Myocardial connexin-43 is upregulated in response to acute cardiac injury in rats.

作者信息

Viczenczova Csilla, Kura Branislav, Chaudagar Kiranj K, Szeiffova Bacova Barbara, Egan Benova Tamara, Barancik Miroslav, Knezl Vladimir, Ravingerova Tana, Tribulova Narcis, Slezak Jan

机构信息

a Institute for Heart Research, Slovak Academy of Sciences, Bratislava, Slovak Republic.
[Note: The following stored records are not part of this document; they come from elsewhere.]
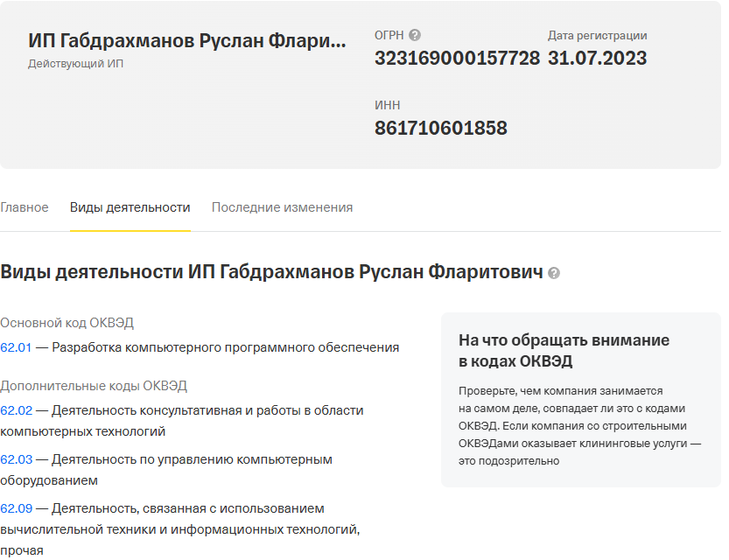This screenshot has height=560, width=729.
Task: Select the Виды деятельности tab
Action: (130, 207)

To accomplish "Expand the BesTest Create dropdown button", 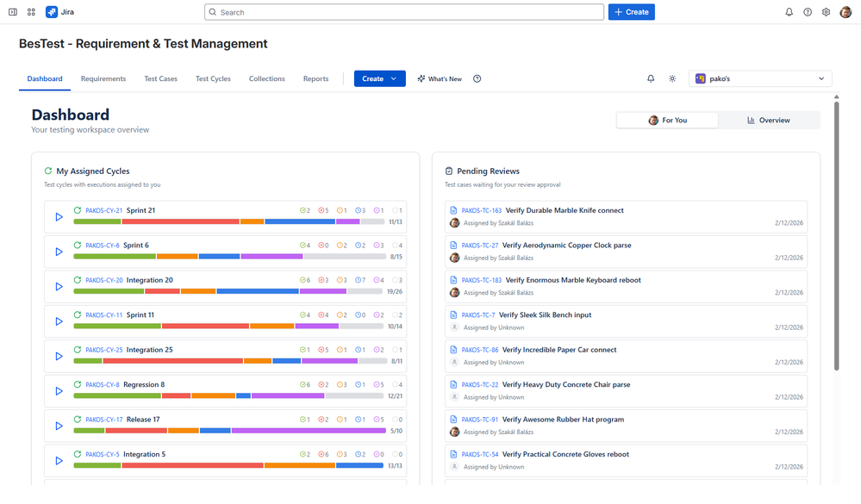I will tap(379, 78).
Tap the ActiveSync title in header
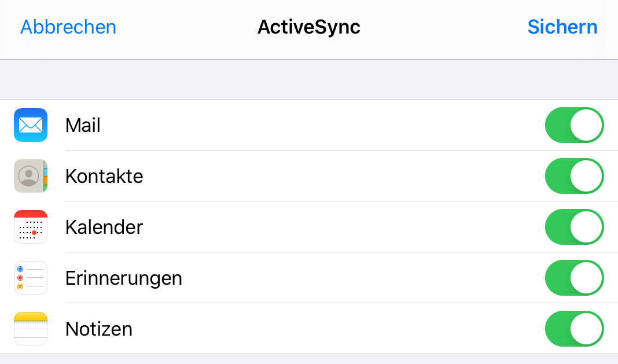Screen dimensions: 618x364 coord(308,27)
b L.M. College of Pharmacy, Ahmedabad, India.

出版信息

Can J Physiol Pharmacol. 2017 Aug;95(8):911-919. doi: 10.1139/cjpp-2016-0680. Epub 2017 Apr 29.

Abstract

We aimed to explore whether myocardial intercellular channel protein connexin-43 (Cx43) along with PKCε and MMP-2 might be implicated in responses to acute cardiac injury induced by 2 distinct sublethal interventions in Wistar rats. Animals underwent either single chest irradiation at dose of 25 Gy or subcutaneous injection of isoproterenol (ISO, 120 mg/kg) and were compared with untreated controls. Forty-two days post-interventions, the hearts were excised and left ventricles were used for analysis. The findings showed an increase of total as well as phosphorylated forms of myocardial Cx43 regardless of the type of interventions. Enhanced phosphorylation of Cx43 coincided with increased PKCε expression in both models. Elevation of Cx43 was associated with its enhanced distribution on lateral surfaces of the cardiomyocytes in response to both interventions, while focal areas of fibrosis without Cx43 were found in post-ISO but not post-irradiated rat hearts. In parallel, MMP-2 activity was decreased in the former while increased in the latter. Cardiac function was maintained and the susceptibility of the hearts to ischemia or malignant arrhythmias was not deteriorated 42 days after interventions when compared with controls. Altogether, the findings indicate that myocardial Cx43 is most likely implicated in potentially salutary responses to acute heart injury.

摘要

我们旨在探究心肌细胞间通道蛋白连接蛋白43(Cx43)以及蛋白激酶Cε(PKCε)和基质金属蛋白酶-2(MMP-2)是否参与了Wistar大鼠由两种不同的亚致死性干预诱导的急性心脏损伤反应。动物接受25 Gy剂量的单次胸部照射或皮下注射异丙肾上腺素(ISO,120 mg/kg),并与未处理的对照组进行比较。干预后42天,取出心脏,使用左心室进行分析。结果显示,无论干预类型如何,心肌Cx43的总量以及磷酸化形式均增加。在两个模型中,Cx43磷酸化增强与PKCε表达增加同时出现。两种干预均使Cx43升高,并使其在心肌细胞侧面的分布增强,而在ISO处理后的大鼠心脏中发现了无Cx43的局灶性纤维化区域,而照射后大鼠心脏中未发现。同时,前者的MMP-2活性降低,而后者升高。与对照组相比,干预后42天心脏功能得以维持,心脏对缺血或恶性心律失常的易感性未恶化。总之,这些结果表明心肌Cx43很可能参与了对急性心脏损伤的潜在有益反应。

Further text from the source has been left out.